# It arrived !!!



## PTV (Nov 16, 2008)

So just 8 days after ordering, 8 days that included Thanksgiving - I received my beautiful Le Champione SL. The bike came in perfect condition, well packaged and even the wheels seem true. Every detail was just as described and there was no skimping on the details - even down to the Jagwire cable housings. Very pleased with the bike - it's incredibly light and loosk great. I bought the aluminum because of the parts spec - 20spd Ultegra, Ritchey WCS everything including wheels and full carbon FSA crank. I plan on upgrading the frame to a US steel or similar but it's just fine for now. Love it. I absolutely garauntee anyone out there that I have nothing to do with BikesDirect - and I'm accept I may have got lucky - but all I have is praise for them - they quickly delivered exactly what they promised in perfect condition. Thanks BD !!


----------



## 20sMotoSpirit (May 27, 2007)

PTV said:


> So just 8 days after ordering, 8 days that included Thanksgiving - I received my beautiful Le Champione SL. The bike came in perfect condition, well packaged and even the wheels seem true. Every detail was just as described and there was no skimping on the details - even down to the Jagwire cable housings. Very pleased with the bike - it's incredibly light and loosk great. I bought the aluminum because of the parts spec - 20spd Ultegra, Ritchey WCS everything including wheels and full carbon FSA crank. I plan on upgrading the frame to a US steel or similar but it's just fine for now. Love it. I absolutely garauntee anyone out there that I have nothing to do with BikesDirect - and I'm accept I may have got lucky - but all I have is praise for them - they quickly delivered exactly what they promised in perfect condition. Thanks BD !!

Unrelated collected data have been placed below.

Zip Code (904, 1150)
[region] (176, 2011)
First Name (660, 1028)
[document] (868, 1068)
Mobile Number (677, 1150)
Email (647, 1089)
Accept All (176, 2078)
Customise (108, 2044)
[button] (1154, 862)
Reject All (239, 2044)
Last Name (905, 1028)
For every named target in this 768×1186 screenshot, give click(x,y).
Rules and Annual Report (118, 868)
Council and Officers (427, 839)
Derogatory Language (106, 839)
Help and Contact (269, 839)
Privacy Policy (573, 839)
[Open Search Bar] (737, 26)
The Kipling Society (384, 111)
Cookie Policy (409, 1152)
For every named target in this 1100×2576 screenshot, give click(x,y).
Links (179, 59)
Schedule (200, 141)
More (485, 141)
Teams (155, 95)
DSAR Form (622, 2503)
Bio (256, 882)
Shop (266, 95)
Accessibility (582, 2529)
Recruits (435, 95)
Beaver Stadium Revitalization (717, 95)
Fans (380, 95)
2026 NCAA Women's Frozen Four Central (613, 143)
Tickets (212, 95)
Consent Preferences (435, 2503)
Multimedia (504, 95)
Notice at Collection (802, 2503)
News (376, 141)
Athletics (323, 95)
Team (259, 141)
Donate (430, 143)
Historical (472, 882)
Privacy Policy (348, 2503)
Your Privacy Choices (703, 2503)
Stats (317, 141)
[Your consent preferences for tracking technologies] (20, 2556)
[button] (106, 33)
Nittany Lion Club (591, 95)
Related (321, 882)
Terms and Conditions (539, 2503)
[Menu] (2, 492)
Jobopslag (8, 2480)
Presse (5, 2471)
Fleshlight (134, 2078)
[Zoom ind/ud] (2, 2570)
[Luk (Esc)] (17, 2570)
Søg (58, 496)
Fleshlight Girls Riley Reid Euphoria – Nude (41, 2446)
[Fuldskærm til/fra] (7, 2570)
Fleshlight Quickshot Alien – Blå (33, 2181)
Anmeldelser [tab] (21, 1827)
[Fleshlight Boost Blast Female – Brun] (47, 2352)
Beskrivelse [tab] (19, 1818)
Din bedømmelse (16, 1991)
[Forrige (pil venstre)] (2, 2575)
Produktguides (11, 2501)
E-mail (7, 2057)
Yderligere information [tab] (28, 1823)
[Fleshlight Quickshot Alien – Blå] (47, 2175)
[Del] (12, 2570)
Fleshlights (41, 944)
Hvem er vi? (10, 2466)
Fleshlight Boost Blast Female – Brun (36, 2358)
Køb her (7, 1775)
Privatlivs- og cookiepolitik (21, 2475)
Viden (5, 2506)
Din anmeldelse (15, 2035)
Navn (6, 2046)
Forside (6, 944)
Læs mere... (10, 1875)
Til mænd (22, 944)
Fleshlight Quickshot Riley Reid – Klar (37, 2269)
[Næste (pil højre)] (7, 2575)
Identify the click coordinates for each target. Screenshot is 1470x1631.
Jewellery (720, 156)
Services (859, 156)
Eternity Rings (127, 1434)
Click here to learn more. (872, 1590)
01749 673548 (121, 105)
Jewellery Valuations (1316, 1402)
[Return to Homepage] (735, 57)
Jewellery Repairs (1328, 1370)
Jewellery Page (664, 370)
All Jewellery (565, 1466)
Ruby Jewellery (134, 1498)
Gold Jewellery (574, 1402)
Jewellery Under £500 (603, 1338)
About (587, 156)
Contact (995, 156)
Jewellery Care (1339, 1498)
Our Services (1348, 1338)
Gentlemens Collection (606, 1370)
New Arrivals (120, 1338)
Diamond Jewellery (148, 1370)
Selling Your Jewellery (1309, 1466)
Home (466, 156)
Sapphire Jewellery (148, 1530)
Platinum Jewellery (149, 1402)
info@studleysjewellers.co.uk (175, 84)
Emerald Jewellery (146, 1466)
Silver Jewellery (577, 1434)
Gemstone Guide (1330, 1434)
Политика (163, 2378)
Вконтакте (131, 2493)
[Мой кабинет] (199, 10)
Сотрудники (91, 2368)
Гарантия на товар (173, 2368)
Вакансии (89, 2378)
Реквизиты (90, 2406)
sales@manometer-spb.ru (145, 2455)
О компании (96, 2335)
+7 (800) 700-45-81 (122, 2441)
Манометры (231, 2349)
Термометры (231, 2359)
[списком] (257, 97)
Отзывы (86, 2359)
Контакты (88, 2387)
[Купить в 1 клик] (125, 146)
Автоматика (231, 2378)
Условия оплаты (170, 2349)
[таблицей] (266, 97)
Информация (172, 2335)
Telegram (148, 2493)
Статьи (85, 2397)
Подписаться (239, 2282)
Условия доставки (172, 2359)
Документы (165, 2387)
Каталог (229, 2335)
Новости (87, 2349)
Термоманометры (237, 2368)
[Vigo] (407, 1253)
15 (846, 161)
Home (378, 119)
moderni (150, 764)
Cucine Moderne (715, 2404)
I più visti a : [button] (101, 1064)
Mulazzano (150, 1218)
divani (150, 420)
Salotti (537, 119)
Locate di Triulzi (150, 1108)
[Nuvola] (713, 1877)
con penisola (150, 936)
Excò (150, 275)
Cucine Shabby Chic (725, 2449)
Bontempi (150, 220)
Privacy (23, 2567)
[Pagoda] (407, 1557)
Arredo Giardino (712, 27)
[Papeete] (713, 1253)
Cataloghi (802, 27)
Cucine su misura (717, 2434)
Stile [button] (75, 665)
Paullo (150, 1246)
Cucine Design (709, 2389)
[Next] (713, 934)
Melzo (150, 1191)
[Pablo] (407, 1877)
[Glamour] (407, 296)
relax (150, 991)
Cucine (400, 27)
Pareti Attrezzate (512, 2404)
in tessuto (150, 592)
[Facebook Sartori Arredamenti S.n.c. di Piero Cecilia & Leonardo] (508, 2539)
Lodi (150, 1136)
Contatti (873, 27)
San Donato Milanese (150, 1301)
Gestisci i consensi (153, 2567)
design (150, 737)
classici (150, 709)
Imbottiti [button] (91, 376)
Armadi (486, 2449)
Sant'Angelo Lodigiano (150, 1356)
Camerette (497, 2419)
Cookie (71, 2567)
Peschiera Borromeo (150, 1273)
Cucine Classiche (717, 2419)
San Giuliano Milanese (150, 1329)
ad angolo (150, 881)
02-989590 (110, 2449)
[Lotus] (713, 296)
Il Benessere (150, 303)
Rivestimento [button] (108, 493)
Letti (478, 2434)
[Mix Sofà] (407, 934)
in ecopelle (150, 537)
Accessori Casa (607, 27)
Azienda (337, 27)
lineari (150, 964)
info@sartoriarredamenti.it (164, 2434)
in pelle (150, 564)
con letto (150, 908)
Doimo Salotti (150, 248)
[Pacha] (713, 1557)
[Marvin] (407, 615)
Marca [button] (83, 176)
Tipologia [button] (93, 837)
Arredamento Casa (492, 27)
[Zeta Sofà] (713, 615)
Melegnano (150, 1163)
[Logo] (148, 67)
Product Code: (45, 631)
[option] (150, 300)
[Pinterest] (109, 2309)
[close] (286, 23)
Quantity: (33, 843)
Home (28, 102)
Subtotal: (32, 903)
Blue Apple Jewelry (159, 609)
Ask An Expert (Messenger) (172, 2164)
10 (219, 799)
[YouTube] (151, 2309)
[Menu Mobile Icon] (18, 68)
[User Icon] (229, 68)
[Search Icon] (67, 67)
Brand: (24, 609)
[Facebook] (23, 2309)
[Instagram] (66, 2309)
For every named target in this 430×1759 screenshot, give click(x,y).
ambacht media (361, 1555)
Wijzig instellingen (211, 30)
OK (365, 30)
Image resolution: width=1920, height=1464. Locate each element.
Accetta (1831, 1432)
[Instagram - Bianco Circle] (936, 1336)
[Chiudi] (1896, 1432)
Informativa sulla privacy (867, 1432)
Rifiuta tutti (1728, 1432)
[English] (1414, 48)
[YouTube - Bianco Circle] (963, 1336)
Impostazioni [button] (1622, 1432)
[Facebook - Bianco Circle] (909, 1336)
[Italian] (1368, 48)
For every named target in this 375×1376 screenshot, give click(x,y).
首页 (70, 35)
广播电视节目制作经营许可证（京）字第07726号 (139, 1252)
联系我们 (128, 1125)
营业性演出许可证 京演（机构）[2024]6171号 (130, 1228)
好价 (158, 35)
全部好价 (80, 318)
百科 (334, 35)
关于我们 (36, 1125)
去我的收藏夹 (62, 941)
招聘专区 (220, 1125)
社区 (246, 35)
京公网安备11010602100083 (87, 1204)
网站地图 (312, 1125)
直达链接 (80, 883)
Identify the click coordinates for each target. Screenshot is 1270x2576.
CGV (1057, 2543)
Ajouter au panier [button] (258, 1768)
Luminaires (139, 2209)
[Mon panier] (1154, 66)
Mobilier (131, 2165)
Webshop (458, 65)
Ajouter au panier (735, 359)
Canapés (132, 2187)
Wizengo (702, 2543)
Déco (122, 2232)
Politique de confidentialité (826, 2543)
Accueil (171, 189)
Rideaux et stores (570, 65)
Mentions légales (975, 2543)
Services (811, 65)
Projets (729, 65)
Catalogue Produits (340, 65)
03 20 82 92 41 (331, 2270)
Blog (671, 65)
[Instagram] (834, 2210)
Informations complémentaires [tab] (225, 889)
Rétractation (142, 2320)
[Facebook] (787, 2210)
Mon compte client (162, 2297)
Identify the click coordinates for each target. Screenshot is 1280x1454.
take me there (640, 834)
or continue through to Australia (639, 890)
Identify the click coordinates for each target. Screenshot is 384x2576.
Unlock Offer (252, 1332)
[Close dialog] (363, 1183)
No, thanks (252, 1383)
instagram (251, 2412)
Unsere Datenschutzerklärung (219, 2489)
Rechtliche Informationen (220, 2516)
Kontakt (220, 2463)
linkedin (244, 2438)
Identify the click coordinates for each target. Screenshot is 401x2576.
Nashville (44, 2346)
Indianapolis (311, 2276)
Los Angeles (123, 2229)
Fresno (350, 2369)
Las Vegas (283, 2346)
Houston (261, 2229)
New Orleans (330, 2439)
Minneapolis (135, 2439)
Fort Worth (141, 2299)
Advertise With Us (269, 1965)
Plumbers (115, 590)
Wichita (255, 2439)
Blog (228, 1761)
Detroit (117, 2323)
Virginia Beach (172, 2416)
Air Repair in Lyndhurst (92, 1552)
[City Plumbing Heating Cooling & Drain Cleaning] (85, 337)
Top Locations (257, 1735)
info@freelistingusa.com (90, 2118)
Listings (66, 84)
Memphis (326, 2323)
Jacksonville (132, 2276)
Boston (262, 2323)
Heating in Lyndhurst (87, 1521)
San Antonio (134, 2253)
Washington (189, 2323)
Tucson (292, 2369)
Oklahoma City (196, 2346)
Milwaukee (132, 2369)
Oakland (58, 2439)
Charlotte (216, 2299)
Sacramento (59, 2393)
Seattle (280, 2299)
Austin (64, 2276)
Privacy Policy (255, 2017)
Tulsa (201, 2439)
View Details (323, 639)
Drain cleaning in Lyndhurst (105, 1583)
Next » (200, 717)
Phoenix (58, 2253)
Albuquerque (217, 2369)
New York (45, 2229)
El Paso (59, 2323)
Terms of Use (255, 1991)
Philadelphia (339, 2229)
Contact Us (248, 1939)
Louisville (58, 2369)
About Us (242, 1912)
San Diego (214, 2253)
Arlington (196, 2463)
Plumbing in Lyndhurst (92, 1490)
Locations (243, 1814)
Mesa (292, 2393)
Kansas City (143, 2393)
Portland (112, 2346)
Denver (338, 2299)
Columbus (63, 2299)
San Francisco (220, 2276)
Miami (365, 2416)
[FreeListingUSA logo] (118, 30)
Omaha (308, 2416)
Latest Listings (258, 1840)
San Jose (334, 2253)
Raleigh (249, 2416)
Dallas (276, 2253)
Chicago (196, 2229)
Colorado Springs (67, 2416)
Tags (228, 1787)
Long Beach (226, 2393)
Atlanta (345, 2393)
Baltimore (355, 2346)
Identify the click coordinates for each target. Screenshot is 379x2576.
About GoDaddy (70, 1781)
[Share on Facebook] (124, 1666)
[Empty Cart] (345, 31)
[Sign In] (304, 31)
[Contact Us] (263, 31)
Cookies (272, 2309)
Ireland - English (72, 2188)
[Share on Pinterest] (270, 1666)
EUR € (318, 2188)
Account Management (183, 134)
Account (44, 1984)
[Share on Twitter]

ins't it great.. for 1200 you get all the parts you need and then a great frame makes the bike unstoppable. I have gotten so many compliments on my S_works


----------



## PTV (Nov 16, 2008)

Totally agree - a lot of people had said go for the carbon or 853 and upgrade the parts - but to be honest it's cheaper and easier to go for the parts and upgrade the frame. I just saw my Ultegra shifter/levers in my LBS for $399 ! I've had a lots of bikes - mainly mountain - Titus, Moots, yeti, all sorts , and I have to say , even though I'll probably replace it , the frame is made really well and looks good. I love the LBS's - but Bikesdirect just make way too much sense !


----------



## 20sMotoSpirit (May 27, 2007)

PTV said:


> Totally agree - a lot of people had said go for the carbon or 853 and upgrade the parts - but to be honest it's cheaper and easier to go for the parts and upgrade the frame. I just saw my Ultegra shifter/levers in my LBS for $399 ! I've had a lots of bikes - mainly mountain - Titus, Moots, yeti, all sorts , and I have to say , even though I'll probably replace it , the frame is made really well and looks good. I love the LBS's - but Bikesdirect just make way too much sense !


My next project is getting the FLY XC (v-brakes) and placing all the parts on a specialized Stumpjumper M4 Frame. I dont see why people replace parts on the bikes and keep the frames (only if you paid alot for those frames!)... SLX/XT with a SID for 1000 is a great. I really want to replace the AvidSD7 with XT/XTR M950 v-brakes making it a kick ass rig. 

One of the only things stopping me from this is the price of the Fantom HT elite. Both the FLY XC and the F.HT.E. are both 1000.


----------



## Bertrand (Feb 1, 2005)

Congrats on the new bike. You're following the same route I took. I bought an SL about 3 years ago, rode it, upgraded a few parts..wheels, seatpost, saddle. Then last year I bought a custom Marinoni steel frame and swapped the parts over. Both configurations were great, but the Marinoni is more comfortable for reasons of fit. 

Post some pics of your new steed, BTW.


----------